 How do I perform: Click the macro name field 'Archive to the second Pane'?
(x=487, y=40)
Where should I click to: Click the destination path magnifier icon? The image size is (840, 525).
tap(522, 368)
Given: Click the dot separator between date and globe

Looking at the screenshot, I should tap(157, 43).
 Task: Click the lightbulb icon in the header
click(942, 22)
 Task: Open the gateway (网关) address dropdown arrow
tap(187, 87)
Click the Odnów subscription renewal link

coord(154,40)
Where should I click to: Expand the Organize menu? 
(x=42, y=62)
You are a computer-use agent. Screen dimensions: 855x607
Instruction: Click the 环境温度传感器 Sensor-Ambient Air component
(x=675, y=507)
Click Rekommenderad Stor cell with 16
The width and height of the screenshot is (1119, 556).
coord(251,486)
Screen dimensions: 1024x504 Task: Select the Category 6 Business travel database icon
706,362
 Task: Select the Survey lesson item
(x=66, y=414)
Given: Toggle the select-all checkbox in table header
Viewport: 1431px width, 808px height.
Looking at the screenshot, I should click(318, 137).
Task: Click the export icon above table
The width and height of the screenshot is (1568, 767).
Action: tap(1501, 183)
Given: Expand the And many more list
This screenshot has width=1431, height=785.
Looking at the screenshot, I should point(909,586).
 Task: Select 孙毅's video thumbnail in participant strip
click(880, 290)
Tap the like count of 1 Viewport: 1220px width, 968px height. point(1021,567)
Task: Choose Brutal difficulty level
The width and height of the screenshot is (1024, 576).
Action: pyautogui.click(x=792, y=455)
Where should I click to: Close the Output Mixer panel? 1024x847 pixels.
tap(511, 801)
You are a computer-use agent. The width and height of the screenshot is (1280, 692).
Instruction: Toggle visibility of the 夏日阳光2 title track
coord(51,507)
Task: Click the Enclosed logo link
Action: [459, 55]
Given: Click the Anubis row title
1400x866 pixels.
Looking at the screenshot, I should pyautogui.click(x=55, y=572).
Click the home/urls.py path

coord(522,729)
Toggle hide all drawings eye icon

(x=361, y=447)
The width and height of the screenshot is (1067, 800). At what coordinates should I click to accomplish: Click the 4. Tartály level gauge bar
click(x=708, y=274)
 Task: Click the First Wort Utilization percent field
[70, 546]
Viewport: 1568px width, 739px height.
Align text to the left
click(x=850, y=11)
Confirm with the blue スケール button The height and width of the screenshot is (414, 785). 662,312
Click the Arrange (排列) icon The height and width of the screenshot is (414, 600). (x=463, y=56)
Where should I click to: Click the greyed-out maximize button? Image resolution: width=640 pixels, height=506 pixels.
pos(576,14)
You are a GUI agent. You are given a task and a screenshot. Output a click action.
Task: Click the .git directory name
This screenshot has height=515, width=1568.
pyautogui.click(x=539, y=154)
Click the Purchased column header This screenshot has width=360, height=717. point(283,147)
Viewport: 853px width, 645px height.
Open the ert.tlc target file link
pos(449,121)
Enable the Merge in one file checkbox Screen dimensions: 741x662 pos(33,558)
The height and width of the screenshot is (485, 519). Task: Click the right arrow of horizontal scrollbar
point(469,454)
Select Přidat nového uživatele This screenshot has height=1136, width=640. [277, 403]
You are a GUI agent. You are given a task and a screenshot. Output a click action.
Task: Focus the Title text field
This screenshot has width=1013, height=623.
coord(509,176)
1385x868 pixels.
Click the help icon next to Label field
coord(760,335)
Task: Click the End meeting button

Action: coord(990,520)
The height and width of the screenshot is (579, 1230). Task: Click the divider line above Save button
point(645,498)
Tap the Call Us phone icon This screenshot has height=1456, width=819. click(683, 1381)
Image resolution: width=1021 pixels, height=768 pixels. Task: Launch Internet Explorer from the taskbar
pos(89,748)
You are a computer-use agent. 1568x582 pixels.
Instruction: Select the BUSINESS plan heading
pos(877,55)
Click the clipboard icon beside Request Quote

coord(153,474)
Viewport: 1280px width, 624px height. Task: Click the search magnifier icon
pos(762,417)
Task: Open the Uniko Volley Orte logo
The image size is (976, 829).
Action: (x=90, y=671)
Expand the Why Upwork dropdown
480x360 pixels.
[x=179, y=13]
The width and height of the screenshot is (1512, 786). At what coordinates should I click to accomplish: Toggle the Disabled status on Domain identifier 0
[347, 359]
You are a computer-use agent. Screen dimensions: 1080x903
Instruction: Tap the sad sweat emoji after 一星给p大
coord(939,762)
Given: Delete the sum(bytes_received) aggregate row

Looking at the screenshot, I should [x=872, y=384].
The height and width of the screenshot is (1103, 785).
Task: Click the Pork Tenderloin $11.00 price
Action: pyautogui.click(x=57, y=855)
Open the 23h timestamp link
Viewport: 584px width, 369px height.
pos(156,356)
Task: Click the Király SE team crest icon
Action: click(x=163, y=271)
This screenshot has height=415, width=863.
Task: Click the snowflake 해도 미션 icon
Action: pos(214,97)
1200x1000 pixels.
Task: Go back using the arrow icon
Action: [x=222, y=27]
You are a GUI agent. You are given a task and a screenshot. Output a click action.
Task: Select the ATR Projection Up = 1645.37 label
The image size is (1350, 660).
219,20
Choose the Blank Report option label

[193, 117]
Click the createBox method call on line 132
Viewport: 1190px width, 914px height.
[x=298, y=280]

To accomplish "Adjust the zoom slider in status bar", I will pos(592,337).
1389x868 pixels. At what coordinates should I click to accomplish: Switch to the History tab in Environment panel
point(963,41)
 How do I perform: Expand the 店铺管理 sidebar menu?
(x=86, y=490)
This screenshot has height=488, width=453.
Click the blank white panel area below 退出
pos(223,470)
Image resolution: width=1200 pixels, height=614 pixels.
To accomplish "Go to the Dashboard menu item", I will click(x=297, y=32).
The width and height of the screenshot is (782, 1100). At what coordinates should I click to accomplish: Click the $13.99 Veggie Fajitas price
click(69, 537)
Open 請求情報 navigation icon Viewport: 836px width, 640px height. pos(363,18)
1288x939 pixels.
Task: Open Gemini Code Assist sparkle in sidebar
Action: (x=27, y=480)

Work required:
Copy the lines of the data above exactly as written, beginning with the line containing "The height and width of the screenshot is (485, 519)." and ending with the line containing "Task: Focus the Title text field", and leave out all other lines.

Answer for the task:
The height and width of the screenshot is (485, 519). Task: Click the right arrow of horizontal scrollbar
point(469,454)
Select Přidat nového uživatele This screenshot has height=1136, width=640. [277, 403]
You are a GUI agent. You are given a task and a screenshot. Output a click action.
Task: Focus the Title text field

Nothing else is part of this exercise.